======== INFORMATION PROVIDED ========

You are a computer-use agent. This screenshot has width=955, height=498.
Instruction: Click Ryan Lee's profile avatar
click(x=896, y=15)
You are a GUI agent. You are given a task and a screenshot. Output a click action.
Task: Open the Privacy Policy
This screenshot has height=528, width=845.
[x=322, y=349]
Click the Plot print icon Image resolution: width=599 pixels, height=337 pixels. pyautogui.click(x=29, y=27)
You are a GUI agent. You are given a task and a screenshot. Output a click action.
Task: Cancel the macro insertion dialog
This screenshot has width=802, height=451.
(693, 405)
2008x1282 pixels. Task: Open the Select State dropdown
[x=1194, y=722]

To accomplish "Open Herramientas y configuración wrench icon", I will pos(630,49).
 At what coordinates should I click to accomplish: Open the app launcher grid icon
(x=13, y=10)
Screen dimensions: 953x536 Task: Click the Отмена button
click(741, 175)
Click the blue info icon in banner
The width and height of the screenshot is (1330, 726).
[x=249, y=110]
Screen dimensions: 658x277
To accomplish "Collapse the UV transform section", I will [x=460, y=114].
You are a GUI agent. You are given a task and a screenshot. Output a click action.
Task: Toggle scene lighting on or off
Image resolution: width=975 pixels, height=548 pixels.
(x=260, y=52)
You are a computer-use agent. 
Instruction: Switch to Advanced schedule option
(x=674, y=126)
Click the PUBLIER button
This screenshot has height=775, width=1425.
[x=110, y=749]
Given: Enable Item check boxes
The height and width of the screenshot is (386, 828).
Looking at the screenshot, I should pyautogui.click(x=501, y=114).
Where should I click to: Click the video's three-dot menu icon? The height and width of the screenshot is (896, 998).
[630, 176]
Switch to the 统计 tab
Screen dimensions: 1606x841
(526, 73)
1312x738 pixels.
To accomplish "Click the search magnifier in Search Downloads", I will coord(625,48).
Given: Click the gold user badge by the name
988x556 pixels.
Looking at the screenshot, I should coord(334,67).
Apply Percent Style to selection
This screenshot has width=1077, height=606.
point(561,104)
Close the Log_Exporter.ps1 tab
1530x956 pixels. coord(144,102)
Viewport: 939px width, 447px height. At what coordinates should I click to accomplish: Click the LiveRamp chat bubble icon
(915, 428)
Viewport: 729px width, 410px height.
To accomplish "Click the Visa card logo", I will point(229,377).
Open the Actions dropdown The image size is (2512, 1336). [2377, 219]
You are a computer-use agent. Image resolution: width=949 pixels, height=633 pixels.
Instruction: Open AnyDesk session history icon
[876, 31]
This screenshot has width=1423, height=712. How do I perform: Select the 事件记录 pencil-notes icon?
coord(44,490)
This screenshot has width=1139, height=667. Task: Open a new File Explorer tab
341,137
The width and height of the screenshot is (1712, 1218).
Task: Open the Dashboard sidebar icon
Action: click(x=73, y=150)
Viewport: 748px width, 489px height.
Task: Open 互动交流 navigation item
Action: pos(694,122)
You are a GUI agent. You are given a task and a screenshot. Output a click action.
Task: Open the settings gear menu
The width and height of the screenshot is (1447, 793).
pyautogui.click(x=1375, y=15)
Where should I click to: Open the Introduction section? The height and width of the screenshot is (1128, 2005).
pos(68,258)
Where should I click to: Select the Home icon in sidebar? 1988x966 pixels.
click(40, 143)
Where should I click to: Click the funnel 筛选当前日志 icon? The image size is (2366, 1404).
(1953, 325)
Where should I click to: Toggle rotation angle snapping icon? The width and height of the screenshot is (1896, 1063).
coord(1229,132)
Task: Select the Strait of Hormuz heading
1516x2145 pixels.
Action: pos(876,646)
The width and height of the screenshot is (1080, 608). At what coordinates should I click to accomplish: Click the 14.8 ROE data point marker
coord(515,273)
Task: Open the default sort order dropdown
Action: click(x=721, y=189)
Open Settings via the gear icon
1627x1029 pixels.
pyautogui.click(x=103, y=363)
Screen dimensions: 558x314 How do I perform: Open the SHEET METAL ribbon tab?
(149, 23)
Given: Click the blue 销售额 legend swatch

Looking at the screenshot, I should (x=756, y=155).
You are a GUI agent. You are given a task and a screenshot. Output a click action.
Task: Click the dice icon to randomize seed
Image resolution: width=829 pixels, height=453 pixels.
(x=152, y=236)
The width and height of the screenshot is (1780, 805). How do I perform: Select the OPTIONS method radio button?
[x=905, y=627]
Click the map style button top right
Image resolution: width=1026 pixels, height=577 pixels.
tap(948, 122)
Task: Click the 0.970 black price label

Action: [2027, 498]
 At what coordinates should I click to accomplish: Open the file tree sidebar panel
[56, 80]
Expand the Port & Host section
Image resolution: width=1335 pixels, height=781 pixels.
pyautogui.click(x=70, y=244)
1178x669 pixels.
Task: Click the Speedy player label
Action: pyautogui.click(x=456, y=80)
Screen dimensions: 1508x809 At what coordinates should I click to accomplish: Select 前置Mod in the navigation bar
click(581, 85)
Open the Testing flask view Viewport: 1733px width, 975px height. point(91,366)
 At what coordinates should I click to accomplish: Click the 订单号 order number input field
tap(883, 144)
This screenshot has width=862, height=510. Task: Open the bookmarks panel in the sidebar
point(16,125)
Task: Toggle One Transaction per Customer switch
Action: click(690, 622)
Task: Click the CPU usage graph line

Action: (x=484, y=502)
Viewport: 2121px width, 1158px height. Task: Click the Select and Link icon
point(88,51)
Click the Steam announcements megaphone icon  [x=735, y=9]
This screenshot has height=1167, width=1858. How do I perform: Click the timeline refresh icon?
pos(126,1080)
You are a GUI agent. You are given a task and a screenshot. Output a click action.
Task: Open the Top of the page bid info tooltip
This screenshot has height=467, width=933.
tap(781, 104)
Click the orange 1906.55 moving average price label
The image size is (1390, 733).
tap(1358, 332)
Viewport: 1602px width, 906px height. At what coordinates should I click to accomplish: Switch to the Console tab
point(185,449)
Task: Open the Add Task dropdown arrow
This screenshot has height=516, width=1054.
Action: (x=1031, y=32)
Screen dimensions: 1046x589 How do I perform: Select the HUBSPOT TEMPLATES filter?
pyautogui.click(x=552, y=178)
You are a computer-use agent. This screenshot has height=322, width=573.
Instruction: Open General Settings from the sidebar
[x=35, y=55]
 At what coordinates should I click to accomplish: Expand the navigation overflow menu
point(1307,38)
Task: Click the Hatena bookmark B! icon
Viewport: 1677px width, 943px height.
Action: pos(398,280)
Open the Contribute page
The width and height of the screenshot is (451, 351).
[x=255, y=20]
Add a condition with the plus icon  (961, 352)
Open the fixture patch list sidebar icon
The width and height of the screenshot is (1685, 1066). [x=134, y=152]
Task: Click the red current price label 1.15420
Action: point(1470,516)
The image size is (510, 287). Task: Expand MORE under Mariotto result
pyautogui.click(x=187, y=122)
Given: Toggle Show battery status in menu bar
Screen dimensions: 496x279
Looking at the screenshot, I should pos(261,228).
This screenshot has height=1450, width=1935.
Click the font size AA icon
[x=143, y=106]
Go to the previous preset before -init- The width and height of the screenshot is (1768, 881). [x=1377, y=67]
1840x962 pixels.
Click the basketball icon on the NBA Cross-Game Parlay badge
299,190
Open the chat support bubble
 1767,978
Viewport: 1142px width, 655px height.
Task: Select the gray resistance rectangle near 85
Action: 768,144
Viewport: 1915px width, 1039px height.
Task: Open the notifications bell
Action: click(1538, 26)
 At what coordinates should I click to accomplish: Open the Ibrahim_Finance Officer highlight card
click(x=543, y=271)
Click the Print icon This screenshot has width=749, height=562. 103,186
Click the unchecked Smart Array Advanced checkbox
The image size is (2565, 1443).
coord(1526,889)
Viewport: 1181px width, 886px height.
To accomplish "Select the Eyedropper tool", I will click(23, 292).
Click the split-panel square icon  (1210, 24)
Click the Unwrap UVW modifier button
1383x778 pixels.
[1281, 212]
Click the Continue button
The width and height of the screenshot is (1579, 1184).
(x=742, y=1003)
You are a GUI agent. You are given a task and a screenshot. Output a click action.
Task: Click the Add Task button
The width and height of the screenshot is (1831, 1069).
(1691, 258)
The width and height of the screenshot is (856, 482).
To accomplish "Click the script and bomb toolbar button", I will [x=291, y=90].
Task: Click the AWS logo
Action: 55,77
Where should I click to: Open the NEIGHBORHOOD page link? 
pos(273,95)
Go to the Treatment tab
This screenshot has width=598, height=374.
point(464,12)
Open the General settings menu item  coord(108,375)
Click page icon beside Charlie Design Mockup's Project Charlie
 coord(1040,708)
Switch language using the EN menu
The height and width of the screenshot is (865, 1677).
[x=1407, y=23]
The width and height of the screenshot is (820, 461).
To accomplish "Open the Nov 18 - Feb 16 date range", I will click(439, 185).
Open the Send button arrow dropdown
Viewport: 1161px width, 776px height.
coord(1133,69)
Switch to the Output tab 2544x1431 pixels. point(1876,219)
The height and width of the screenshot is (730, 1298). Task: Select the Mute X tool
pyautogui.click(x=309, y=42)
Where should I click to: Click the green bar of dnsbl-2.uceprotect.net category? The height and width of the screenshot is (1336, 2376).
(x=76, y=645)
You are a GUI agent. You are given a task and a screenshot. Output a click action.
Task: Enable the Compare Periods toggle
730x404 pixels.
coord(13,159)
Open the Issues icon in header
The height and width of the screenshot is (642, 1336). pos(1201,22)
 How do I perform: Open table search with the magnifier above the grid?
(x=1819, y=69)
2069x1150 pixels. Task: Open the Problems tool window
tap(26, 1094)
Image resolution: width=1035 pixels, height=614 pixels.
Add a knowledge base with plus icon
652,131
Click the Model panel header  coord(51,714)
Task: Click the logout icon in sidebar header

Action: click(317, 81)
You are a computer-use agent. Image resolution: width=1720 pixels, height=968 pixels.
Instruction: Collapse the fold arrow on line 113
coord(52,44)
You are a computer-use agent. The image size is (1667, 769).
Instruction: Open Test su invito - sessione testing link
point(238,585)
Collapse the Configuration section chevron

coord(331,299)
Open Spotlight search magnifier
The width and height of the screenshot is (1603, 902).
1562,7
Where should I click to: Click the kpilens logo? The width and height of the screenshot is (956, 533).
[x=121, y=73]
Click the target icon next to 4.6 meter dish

========

**EXERCISE AIM:**
Only the lines above that hold "computer" are wanted. Show every one of them.

**YOUR SOLUTION:**
You are a computer-use agent. This screenshot has width=955, height=498.
You are a computer-use agent. 
You are a computer-use agent. Image resolution: width=949 pixels, height=633 pixels.
You are a computer-use agent. This screenshot has height=322, width=573.
You are a computer-use agent. Image resolution: width=1720 pixels, height=968 pixels.
You are a computer-use agent. The image size is (1667, 769).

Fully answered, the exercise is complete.